Company Description:

Hub International Limited is a North American insurance brokerage providing a broad array of property and casualty, life and health, employee benefits, investment and risk management products and services. The company focuses primarily on middle-market commercial accounts in the United States and Canada, which it serves through its 130 locations, using a variety of retail and wholesale distribution channels. Hub defines the middle market as those clients with 20 to 499 employees. The company was formed in 1998 through the merger of 11 Canadian insurance brokerages. Since that time, it has acquired an additional 78 brokerages and has established a strong presence in the northeastern and Midwestern United States and in the Canadian provinces of Ontario, Quebec and British Columbia.

The mix of products and services the Company offers in the United States differs form those in Canada. In the US in 2001, 83.6% of Hub’s commission income was generated from the sale of commercial lines and 10.0% form personal lines.
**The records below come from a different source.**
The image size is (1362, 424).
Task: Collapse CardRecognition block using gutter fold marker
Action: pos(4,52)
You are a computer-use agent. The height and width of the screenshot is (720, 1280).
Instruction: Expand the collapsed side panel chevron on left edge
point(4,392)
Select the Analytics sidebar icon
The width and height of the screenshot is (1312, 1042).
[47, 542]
In Canada in 2001, 47.1% of its commission income was generated from the sale of commercial lines and 44.5% from personal lines. The company generates over 60% of its revenue in the US. Hub is the 14th largest insurance broker in the US and the third largest in Canada.
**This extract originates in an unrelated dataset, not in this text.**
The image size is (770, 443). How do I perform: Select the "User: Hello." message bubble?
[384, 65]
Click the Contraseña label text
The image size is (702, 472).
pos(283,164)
The Company’s commercial insurance products are comprised of property and casualty, employee benefits and risk management services. Property and casualty products include insurance for business property, auto and trucking fleets, technology, intellectual property, natural disaster, worker’ compensation, liability, surety bonds, business income, accounts receivable and environmental risks. Employee benefits products include group life and health, employment issues, human resources, retirement plans, and contract review. The Company’s risk management services are comprised of claims management, risk finance structuring, exposure evaluation, coverage analysis and contract review.


Valuation:

Hub is currently trading at 10.6 times my 2003 earnings estimate of $1.15, which will be about 17% growth over 2002 earnings. By comparison, the peer group which includes Arthur J. Gallagher, Brown & Brown, and Hilb, Rogal & Hamilton currently trade at 20 times 2002 earning and 16.6 times 2003 earnings. Give Hub a peer multiple and it is over $18 per share, with strong growth still ahead. In fact, Hub should grow at a faster pace than its peers because it primarily works on a commission basis with its clients while brokers that service larger account do a lot of fixed fee deals. Price increases by the carriers therefore grow Hub’s topline more quickly than some of Hub’s peers.

One potential negative of Hub is that it is a roll up. However, it is not a roll up in the Tyco sense of the word. Management has spent their entire careers in insurance, has a disciplined acquisition strategy, and is doing acquisitions of insurance brokerages in order to build geographic presence around North America. Adding offices in new cities is more efficiently done in this industry through acquisition versus starting fresh without a custom base. The peer group is also all roll ups, for lack of a better term, and continues to make numerous acquisitions every year.

Catalyst:

Continued strong earnings performance over the next few quarters should be enough to get Hub a valuation more inline with its peer group and reflective of its economic fundamentals.

Possible takeover target by another company in the peer group if Hub’s discount persists.

Catalyst

Continued strong earnings performance over the next few quarters.

Possible takeover target by another company in the peer group if Hub's discount persist.